Полярных медведей, которые в естественной среде за год преодолевают порядка пятнадцати тысяч километров и ежедневно совершают заплывы на десятки километров, заключали в бетонные загоны в лучшем случае тридцать на тридцать метров с бассейном больше похожим на лужицу или лягушатник, чтобы люди смотрели, как они едят, спят и испражняются. Больше там увидеть было нечего, несмотря на громкие заявления зоопарков о том, что приоритет их деятельности прежде всего кроется в изучении редких видов, а вовсе не в прибыли. Мне всегда казалось это нелепым, потому что изучать вид по экземпляру, заточенному в клетке, все равно, что изучать человечество, как вид, по тем индивидуумам, что сидят в тюрьмах. Неужели вы увидите там здоровое поведение и естественные социальные связи?
Человек до Вспышки был чертовски нелогичным в своих выводах. Жаль, что они не понимали этого. Зато вместо них это понимаю я – потомок идиотов, вынужденный закопать себя заживо, лишь бы остаться в живых. Вот так наши предки в очередной раз навлекли на нас проклятье зверей, над которыми измывались самыми изощренными методами. Сорок лет назад человек населял бесконечные пространства на планете, а теперь вынужден заключить себя в подземные клетки, отчего у нас также развиваются патологии в психологическом состоянии.
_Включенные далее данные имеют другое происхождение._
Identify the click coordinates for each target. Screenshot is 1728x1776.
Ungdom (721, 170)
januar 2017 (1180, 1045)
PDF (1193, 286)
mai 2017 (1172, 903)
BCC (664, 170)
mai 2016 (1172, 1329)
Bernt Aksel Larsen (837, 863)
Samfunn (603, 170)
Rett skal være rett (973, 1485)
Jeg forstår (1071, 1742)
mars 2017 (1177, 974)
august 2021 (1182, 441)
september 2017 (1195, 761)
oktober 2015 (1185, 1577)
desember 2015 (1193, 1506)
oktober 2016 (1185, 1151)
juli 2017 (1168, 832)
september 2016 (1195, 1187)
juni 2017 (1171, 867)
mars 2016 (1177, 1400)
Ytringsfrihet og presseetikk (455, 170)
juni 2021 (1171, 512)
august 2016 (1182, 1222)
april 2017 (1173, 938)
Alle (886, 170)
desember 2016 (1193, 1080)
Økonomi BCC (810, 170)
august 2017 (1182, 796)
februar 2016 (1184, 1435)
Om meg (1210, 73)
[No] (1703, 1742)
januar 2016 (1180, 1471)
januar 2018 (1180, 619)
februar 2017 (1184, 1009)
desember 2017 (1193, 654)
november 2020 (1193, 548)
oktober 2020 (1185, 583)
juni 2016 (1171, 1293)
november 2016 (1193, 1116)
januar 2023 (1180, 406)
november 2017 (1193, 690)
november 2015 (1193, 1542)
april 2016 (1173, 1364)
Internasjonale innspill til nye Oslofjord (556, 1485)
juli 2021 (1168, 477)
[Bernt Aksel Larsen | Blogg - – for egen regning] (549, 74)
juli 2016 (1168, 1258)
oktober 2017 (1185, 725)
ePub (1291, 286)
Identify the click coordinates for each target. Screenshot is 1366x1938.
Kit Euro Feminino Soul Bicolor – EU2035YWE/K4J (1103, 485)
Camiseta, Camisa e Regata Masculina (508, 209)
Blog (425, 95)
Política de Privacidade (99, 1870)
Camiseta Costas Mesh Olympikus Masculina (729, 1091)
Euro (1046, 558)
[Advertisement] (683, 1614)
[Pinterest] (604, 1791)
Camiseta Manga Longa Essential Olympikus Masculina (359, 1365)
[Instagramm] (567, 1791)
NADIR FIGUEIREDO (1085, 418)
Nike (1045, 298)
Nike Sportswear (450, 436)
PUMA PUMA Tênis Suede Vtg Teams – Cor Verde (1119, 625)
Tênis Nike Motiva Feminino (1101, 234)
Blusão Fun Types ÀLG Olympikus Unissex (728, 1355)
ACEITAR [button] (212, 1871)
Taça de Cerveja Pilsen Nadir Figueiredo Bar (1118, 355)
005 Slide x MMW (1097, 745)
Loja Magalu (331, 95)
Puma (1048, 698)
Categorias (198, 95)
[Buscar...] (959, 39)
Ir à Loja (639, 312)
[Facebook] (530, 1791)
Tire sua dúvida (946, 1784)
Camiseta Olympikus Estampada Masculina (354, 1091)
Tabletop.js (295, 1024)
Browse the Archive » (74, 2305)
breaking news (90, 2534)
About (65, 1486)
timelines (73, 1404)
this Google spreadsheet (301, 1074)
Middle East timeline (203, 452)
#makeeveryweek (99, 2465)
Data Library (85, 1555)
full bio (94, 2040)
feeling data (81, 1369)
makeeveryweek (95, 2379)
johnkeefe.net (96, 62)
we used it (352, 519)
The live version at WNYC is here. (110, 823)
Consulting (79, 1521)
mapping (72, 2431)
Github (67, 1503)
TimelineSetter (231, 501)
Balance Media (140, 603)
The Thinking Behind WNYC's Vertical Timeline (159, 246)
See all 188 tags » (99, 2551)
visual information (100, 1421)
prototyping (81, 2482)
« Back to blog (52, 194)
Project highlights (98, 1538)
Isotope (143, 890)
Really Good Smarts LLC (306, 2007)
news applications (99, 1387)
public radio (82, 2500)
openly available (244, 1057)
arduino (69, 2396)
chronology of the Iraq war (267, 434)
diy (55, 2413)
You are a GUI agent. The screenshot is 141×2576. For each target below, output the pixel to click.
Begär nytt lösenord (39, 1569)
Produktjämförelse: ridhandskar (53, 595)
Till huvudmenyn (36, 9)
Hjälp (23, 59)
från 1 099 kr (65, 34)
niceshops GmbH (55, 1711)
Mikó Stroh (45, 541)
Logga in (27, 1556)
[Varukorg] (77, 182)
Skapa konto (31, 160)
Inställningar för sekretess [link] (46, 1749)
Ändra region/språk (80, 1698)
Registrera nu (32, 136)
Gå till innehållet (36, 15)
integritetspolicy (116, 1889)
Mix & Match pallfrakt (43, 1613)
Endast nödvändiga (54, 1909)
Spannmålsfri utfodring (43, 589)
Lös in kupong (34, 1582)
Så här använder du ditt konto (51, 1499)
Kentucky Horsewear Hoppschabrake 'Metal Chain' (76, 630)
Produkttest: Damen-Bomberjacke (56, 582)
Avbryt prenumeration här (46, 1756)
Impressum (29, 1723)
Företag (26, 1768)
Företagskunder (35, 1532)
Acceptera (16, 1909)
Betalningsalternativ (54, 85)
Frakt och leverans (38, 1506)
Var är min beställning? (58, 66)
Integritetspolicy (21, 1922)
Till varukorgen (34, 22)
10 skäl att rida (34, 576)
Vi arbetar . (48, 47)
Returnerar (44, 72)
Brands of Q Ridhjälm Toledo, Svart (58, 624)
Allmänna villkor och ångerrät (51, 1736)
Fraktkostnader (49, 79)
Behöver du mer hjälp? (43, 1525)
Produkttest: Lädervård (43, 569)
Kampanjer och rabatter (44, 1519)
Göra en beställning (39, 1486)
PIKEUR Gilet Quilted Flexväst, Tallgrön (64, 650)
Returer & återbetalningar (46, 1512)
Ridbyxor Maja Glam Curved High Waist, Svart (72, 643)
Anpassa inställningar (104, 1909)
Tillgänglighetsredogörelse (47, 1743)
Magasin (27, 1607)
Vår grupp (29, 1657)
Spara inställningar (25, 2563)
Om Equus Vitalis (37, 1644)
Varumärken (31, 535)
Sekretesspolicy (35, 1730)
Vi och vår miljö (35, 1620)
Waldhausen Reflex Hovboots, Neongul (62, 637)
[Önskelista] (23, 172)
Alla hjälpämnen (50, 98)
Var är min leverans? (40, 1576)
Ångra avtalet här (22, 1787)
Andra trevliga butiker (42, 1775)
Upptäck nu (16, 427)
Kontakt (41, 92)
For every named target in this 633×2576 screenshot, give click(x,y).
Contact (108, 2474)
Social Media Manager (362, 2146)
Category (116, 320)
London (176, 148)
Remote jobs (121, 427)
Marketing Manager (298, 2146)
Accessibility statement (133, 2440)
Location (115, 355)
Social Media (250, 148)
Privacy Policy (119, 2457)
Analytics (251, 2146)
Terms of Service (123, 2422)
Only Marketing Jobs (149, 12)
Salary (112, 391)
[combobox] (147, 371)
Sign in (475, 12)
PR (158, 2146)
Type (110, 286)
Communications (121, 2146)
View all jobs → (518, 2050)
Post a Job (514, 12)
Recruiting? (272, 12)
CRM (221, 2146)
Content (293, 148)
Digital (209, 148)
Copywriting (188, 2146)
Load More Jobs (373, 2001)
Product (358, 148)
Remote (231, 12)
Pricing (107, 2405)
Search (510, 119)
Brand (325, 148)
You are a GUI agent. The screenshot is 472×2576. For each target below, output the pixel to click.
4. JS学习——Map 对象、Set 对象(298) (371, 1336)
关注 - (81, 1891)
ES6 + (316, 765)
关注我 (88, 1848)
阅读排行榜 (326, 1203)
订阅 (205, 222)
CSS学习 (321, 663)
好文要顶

Я открывала тяжелую металлическую дверь очень медленно, боясь скрипа петель от времени, мне удалось бесшумно пробраться на первый этаж.
И снова меня бросило в жар от еще более жуткого места, что представлял собой холл гостиницы. Он такой светлый, твою мать! Здесь окна еще больше! Готова признать свою неправоту: не дверь изобретение Дьявола, а вот эти трехметровые окна, сквозь которые свет тусклого зимнего солнца так смело заливает этот интерьер, вырванный из какого-нибудь эпоса про хоббитов и эльфов. Всю жизнь стремившаяся вырваться из подземелий и обрести жизнь под солнцем, я все же не могла контролировать естественную реакцию моего организма, воспитанного одной основополагающей истиной, спасавшей мою жизнь все последние двадцать три года: подземная база без окон и дверей – единственный способ выжить.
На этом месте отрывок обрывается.